We realize this will not be received well by some, but we hope it will educate the rest of you to think twice before you push that button.

Although the concept of artificial intelligence (AI) has been in play for centuries (we had chess-playing machines over 100 years ago), and the mid-1950’s (80 years ago!) is generally considered the official start of AI as a field, it seems everyone has become an expert in the past few years.

Further, with free services like ChatGPT available to anyone at any time, it is hard not to be lazy and use AI to formulate what you had previously used your brain for.

How is the accuracy?

  • Due to the small sample size, this is not a scientifically defensible study, but our team has tested a few of the Large Language Models (LLMs) with fifteen questions, every three months, for the past 18 months. Of the 90 questions asked, the LLMs got six right (7%).  We’ve been told we have been too hard on the LLMs and needed to spend more time training them.    This could be true.
  • However, per the attached, a far better study (1,000 standard questions – 500 multiple-choice and 500 free-response on simple topics like high school math and high school world history – to 14 LLMs) produced accuracy of 33% – 85%.

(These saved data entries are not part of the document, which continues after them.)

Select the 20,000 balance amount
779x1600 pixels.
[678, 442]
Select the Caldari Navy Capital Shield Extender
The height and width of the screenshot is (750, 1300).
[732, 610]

I don’t know about you, but I would not want to send anything to a prospect or client that was, at best, 85% accurate.  That remaining 15% is what separates the winners from the losers.

But is there a bigger tradeoff than accuracy?

Yes.  Just like your brain using 20% of the oxygen you breathe in, these LLMs consume a huge amount of energy to think.

  • For instance, one study shows ChatGPT uses the same amount of energy as 33,000 homes in order to process your daily questions.
  • In 18 months, the LLMs could consume the electricity equivalent to a country the size of the Netherlands.
  • As for accuracy, the larger the energy consumption, the higher the accuracy.

Net, for every data inquiry, you have a choice:

  • Use your brain and, although it will take you longer, you will become smarter, and your accuracy will probably be higher.
  • Or, to be sensitive to the environment, use LLMs that consume lesser amounts of energy….and get mostly wrong answers.
  • Or, environment-be-damned, use LLMs that consume greater amounts of energy…and still fall short of what you should want in terms of accuracy.

We are not promoting a return to living in caves and rubbing sticks together.

That said, you now know there is a sizable cost, in both accuracy and environmental impact, attached to that ‘free’ information.

Hopefully, this knowledge will cause you to not automatically use AI as a first option every time.